* [Task to complete]:
In the records below, find the line with "Open the Czech Republic team link" and the line with "Viewport: 960px width, 520px height."; return exactly those lines and every line between them.

* [Task inputs]:

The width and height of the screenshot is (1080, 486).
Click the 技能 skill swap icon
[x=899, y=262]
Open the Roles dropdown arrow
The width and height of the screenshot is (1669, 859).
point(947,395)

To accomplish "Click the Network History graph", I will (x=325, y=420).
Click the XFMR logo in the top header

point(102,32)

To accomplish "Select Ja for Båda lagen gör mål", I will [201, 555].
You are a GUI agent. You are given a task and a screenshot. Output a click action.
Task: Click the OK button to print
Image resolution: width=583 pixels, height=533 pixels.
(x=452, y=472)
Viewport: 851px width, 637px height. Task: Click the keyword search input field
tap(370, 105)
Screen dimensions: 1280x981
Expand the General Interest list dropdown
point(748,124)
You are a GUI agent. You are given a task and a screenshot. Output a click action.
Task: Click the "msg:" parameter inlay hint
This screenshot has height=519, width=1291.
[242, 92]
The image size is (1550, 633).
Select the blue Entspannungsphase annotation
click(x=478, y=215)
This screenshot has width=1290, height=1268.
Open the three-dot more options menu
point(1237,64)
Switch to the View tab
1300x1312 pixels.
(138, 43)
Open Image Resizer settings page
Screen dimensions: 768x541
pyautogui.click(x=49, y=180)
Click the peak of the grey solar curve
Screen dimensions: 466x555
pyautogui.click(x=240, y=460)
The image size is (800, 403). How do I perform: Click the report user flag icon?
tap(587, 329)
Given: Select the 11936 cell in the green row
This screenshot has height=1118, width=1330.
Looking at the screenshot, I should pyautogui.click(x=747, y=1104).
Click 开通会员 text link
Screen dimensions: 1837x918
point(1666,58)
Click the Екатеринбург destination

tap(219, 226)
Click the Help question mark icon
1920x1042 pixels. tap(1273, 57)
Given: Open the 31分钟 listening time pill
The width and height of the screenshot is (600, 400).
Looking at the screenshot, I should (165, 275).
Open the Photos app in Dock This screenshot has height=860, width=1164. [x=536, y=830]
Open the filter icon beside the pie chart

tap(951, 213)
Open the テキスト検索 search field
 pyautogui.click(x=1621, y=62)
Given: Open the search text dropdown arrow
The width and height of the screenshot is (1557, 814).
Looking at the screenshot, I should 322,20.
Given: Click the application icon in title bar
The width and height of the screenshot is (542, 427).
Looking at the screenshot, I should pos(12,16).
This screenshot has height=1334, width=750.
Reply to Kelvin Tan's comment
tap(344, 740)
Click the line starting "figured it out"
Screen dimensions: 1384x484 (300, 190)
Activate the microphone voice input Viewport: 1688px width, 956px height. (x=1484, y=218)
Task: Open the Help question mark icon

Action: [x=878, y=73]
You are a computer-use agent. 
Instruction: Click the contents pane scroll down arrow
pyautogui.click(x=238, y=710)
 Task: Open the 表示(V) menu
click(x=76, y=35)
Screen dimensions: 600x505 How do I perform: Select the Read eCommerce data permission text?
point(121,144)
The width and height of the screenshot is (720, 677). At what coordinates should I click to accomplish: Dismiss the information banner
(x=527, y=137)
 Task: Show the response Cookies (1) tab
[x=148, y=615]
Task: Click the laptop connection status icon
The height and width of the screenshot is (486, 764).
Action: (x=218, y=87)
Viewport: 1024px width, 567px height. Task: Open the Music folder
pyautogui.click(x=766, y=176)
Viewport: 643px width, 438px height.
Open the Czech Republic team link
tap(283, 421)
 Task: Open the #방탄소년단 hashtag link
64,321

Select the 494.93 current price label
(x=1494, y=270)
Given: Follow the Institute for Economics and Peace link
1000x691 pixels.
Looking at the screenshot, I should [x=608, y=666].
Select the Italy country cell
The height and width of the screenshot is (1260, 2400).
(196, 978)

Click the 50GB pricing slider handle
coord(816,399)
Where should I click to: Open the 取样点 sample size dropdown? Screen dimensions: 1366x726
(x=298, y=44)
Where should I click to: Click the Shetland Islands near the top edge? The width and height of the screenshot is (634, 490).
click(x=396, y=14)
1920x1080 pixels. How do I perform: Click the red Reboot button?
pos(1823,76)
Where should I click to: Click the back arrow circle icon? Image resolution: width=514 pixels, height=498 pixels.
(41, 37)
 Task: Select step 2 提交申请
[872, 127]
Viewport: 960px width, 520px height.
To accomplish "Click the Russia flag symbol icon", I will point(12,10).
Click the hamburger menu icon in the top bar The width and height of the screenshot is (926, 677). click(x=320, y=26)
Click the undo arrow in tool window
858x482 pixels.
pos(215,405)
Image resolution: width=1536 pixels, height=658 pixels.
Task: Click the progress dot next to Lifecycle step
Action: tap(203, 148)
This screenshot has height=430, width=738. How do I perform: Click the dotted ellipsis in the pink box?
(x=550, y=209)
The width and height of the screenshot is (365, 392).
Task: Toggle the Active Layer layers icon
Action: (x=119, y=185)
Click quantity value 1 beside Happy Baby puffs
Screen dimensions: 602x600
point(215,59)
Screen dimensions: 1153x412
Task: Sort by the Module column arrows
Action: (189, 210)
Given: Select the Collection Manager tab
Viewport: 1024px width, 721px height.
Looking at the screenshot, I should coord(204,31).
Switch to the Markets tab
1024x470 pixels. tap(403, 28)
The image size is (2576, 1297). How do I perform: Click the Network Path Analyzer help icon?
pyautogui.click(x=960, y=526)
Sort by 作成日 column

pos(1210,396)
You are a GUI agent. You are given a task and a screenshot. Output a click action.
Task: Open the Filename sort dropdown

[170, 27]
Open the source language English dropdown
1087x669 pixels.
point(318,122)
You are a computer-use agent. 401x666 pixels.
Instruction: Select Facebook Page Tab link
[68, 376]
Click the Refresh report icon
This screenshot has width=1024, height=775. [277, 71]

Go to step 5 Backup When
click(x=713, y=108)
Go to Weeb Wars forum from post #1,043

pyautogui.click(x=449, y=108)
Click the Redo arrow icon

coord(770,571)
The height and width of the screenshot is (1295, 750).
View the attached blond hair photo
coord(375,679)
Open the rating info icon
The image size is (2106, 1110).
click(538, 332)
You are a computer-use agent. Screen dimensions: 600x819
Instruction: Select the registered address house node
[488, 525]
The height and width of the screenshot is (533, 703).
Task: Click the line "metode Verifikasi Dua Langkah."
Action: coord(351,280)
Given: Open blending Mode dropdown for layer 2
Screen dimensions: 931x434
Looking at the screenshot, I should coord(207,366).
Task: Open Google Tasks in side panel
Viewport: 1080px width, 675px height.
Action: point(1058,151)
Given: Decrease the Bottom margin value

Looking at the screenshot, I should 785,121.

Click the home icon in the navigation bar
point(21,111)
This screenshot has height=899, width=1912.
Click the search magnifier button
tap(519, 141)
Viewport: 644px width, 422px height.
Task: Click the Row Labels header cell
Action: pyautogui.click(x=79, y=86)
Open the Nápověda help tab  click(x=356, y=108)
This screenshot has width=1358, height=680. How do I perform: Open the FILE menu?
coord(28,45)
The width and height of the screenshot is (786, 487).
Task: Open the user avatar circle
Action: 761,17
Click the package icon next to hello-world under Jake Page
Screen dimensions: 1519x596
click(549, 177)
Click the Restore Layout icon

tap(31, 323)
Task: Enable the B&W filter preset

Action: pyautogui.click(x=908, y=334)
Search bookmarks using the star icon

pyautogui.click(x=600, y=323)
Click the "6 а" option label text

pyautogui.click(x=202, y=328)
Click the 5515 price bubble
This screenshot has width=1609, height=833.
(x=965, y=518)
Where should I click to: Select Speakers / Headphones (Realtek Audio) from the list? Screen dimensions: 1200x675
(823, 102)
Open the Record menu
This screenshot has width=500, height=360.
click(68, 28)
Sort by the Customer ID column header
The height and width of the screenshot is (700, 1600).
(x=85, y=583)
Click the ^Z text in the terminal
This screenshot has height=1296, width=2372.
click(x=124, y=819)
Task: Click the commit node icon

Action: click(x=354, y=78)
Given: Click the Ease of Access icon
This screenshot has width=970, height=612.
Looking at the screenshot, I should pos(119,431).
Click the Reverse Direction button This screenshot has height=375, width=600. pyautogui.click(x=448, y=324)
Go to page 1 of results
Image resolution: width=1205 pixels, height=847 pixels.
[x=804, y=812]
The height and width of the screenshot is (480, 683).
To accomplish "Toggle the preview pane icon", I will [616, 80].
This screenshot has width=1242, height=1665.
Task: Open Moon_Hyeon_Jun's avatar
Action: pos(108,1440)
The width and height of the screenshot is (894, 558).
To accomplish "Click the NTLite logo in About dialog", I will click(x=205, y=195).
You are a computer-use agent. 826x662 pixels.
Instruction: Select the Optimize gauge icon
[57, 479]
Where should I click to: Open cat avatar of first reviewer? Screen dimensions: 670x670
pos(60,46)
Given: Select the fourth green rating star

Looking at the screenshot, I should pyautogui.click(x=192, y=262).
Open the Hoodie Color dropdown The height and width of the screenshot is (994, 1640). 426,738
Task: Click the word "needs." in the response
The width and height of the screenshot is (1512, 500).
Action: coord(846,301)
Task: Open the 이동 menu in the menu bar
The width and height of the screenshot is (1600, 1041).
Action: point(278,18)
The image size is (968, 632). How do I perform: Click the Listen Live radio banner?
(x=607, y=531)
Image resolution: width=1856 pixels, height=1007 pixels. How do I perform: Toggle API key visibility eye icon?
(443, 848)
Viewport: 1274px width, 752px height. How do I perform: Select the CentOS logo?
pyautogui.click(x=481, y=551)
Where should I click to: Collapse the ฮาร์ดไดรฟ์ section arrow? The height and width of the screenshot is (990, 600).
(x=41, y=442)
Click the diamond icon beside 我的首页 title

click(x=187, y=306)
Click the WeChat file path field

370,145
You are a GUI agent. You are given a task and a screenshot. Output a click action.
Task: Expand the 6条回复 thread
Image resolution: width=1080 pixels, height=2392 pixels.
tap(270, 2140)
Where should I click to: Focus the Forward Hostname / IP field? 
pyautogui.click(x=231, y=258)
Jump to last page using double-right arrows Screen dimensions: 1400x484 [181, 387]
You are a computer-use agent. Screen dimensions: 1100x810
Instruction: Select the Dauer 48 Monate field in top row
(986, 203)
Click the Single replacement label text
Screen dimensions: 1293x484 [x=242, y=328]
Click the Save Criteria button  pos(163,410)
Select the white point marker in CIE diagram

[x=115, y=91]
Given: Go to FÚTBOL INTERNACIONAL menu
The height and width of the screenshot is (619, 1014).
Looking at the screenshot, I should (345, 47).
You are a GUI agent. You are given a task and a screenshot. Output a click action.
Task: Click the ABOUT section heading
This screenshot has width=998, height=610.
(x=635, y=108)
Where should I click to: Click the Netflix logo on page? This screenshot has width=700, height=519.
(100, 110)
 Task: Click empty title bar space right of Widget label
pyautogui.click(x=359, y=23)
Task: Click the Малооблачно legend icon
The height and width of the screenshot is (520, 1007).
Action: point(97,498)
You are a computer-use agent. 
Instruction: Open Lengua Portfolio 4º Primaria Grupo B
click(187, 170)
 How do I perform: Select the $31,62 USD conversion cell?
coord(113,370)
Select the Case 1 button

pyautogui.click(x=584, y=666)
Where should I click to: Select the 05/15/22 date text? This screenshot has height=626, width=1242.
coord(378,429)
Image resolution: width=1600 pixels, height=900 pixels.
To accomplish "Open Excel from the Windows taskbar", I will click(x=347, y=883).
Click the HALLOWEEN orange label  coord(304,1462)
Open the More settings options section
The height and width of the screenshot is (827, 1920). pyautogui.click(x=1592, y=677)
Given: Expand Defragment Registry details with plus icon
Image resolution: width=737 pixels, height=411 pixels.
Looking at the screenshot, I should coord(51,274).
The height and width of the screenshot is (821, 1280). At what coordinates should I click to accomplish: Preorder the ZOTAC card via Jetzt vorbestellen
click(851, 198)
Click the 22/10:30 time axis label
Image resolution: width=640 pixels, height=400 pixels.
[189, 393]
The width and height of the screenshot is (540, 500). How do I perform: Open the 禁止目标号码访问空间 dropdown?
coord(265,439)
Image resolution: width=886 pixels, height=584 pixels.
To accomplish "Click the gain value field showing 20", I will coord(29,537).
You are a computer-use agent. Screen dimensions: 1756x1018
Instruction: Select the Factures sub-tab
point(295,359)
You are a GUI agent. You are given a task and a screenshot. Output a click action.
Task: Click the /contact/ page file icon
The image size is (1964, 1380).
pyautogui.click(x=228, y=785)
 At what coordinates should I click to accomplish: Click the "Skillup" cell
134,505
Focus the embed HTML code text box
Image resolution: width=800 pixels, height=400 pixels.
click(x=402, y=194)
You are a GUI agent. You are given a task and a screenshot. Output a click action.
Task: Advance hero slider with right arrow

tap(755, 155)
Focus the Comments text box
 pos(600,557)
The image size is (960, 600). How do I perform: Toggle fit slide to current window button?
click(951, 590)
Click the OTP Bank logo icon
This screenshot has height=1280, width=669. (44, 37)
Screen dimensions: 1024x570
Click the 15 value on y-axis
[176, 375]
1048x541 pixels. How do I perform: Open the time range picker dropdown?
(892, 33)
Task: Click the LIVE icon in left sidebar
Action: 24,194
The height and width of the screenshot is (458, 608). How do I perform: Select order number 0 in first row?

* [Response to the task]:
Open the Czech Republic team link
tap(283, 421)
 Task: Open the #방탄소년단 hashtag link
64,321

Select the 494.93 current price label
(x=1494, y=270)
Given: Follow the Institute for Economics and Peace link
1000x691 pixels.
Looking at the screenshot, I should [x=608, y=666].
Select the Italy country cell
The height and width of the screenshot is (1260, 2400).
(196, 978)

Click the 50GB pricing slider handle
coord(816,399)
Where should I click to: Open the 取样点 sample size dropdown? Screen dimensions: 1366x726
(x=298, y=44)
Where should I click to: Click the Shetland Islands near the top edge? The width and height of the screenshot is (634, 490).
click(x=396, y=14)
1920x1080 pixels. How do I perform: Click the red Reboot button?
pos(1823,76)
Where should I click to: Click the back arrow circle icon? Image resolution: width=514 pixels, height=498 pixels.
(41, 37)
 Task: Select step 2 提交申请
[872, 127]
Viewport: 960px width, 520px height.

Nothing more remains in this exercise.